Robert Klatt
Die Behandlung von Angststörungen ist bisher problematisch. Nun wurde ein Gen entdeckt, dass im Gehirn Angstzuständen reguliert. Dies eröffnet neue Ansätze für die Entwicklung von Medikamenten zur Behandlung von Angststörungen.
Bristol (England). Laut Daten der Stiftung Gesundheitswissen sind Angststörungen in Deutschland weitverbreitet. Etwa neun Prozent der Männer und 21 Prozent der Frauen im Alter zwischen 18 und 79 Jahren erleiden innerhalb eines Jahres eine Angststörung. Zudem leiden 15 Prozent der Frauen und fünf Prozent der Männer unter einer spezifischen Angststörung (Phobie), also eine Angststörung, die durch einen bestimmten Auslöser gekennzeichnet ist.

Verfügbare Daten
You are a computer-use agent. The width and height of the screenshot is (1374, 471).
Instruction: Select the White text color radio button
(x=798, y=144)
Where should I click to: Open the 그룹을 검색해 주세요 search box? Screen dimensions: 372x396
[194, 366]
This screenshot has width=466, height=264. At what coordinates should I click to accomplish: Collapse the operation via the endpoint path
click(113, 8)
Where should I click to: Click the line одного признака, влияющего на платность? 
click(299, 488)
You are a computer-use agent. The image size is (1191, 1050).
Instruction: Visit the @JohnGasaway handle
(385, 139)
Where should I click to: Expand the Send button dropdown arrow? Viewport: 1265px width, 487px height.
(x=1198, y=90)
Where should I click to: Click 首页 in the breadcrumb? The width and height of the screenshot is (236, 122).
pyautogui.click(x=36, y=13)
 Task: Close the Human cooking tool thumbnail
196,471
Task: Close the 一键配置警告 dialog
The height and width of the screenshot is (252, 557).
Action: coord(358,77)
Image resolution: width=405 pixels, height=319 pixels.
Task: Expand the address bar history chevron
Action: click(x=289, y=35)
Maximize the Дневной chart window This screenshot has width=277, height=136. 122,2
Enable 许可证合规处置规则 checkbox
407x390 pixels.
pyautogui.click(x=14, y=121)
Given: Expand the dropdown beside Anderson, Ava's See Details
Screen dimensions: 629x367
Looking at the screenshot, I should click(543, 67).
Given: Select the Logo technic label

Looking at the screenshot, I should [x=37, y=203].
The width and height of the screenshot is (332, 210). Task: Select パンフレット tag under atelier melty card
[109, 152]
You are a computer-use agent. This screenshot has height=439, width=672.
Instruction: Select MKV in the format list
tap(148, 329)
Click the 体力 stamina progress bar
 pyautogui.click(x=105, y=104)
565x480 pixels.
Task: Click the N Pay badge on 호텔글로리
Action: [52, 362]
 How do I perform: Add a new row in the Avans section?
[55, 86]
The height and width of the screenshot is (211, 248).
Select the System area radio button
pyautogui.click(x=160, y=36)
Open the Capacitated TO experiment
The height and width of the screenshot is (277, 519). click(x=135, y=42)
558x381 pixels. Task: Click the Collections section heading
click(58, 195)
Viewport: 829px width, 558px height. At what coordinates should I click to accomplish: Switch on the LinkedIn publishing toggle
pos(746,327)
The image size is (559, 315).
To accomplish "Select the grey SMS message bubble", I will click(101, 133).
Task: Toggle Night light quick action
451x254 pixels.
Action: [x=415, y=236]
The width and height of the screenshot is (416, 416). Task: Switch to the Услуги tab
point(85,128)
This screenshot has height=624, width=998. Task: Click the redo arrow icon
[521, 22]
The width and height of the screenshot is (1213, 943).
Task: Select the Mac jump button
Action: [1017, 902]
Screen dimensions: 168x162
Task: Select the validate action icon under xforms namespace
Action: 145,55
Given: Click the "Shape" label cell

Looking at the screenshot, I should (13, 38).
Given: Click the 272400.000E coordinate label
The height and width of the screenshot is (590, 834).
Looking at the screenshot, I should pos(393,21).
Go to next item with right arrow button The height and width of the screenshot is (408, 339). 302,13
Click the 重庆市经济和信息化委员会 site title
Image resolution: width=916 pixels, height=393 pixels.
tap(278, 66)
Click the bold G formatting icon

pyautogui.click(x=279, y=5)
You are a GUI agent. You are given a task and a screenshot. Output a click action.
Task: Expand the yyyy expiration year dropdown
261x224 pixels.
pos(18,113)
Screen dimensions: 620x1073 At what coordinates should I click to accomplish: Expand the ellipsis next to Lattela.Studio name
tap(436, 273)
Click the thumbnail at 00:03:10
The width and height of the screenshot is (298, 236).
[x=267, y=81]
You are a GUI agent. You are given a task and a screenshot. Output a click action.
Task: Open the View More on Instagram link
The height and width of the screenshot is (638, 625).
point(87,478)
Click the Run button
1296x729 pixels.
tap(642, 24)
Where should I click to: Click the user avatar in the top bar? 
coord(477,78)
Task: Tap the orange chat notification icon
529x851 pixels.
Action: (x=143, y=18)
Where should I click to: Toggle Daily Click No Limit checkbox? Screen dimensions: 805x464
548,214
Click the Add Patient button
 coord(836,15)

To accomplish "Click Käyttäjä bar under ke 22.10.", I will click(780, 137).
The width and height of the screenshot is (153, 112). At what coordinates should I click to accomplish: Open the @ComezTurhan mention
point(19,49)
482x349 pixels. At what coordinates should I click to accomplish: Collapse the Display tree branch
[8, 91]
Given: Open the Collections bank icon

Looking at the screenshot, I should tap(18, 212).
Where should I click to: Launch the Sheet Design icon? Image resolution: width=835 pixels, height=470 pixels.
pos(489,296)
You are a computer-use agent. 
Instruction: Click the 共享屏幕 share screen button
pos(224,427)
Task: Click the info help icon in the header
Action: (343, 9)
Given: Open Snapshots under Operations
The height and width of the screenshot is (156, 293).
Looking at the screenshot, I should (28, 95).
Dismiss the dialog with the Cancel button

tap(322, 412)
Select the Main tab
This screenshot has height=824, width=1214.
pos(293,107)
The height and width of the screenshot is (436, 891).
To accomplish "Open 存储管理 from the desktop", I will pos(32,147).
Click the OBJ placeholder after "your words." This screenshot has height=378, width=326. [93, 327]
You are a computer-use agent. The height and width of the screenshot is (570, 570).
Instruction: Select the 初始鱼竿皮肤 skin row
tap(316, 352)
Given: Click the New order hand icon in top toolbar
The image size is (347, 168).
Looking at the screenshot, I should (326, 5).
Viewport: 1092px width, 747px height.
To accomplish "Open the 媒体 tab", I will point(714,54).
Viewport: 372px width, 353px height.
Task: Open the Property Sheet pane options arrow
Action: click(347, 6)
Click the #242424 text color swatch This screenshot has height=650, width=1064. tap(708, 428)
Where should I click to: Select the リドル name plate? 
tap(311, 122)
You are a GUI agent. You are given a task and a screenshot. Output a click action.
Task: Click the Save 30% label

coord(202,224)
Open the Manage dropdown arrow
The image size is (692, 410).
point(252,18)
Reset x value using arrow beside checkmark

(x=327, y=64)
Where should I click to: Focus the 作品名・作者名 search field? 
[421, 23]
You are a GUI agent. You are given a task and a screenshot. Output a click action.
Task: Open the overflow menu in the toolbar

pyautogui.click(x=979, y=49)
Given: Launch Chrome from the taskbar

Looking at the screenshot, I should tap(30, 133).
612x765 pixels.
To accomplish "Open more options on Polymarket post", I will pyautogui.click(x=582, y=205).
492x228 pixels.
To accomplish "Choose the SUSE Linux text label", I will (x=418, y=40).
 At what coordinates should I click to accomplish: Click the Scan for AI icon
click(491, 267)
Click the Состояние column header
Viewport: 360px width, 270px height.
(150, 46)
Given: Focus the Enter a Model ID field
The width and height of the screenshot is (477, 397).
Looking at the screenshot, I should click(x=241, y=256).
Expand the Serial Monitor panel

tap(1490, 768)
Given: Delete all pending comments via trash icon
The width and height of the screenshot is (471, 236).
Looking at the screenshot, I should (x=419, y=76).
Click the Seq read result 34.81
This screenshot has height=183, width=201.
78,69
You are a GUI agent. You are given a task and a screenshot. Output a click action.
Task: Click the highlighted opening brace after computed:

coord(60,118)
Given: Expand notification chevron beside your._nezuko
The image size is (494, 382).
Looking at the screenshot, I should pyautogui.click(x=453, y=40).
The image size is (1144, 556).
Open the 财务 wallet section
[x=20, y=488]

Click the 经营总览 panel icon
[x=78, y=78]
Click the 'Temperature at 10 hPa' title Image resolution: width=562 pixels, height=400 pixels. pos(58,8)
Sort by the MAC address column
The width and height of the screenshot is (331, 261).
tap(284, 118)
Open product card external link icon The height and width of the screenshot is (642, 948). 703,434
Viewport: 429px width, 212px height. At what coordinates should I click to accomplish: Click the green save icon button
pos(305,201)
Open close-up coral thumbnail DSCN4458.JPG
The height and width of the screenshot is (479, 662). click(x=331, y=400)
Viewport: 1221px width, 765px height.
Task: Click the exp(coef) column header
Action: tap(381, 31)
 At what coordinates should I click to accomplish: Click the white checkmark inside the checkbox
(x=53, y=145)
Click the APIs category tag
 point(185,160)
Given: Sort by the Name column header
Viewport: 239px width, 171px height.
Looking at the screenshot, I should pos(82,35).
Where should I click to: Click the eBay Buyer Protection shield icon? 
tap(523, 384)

Übungsaufgaben
1 - Beantworten Sie zum Text über Angststörungen folgende Fragen:
(a) Wofür eröffnet die Entdeckung des Gens laut Text neue Ansätze?
(b) Auf wessen Daten stützt sich die Angabe, dass Angststörungen in Deutschland weitverbreitet sind?
(c) Wodurch ist eine spezifische Angststörung (Phobie) gekennzeichnet?
2 - Erklären Sie anhand des Textes über Angststörungen, warum die Entdeckung des Gens neue Ansätze für Medikamente eröffnet.
3 - Geben Sie den Text über Angststörungen wortgetreu wieder, beginnend mit „Robert Klatt“ und fortlaufend bis einschließlich „Behandlung von Angststörungen.“.

Lösungen
1 -
(a) Für die Entwicklung von Medikamenten zur Behandlung von Angststörungen.
(b) Auf Daten der Stiftung Gesundheitswissen.
(c) Durch einen bestimmten Auslöser.

2 - Das entdeckte Gen reguliert Angstzustände im Gehirn. Dies eröffnet neue Ansätze für die Entwicklung von Medikamenten zur Behandlung von Angststörungen, deren Behandlung bisher problematisch ist.

3 -
Robert Klatt
Die Behandlung von Angststörungen ist bisher problematisch. Nun wurde ein Gen entdeckt, dass im Gehirn Angstzuständen reguliert. Dies eröffnet neue Ansätze für die Entwicklung von Medikamenten zur Behandlung von Angststörungen.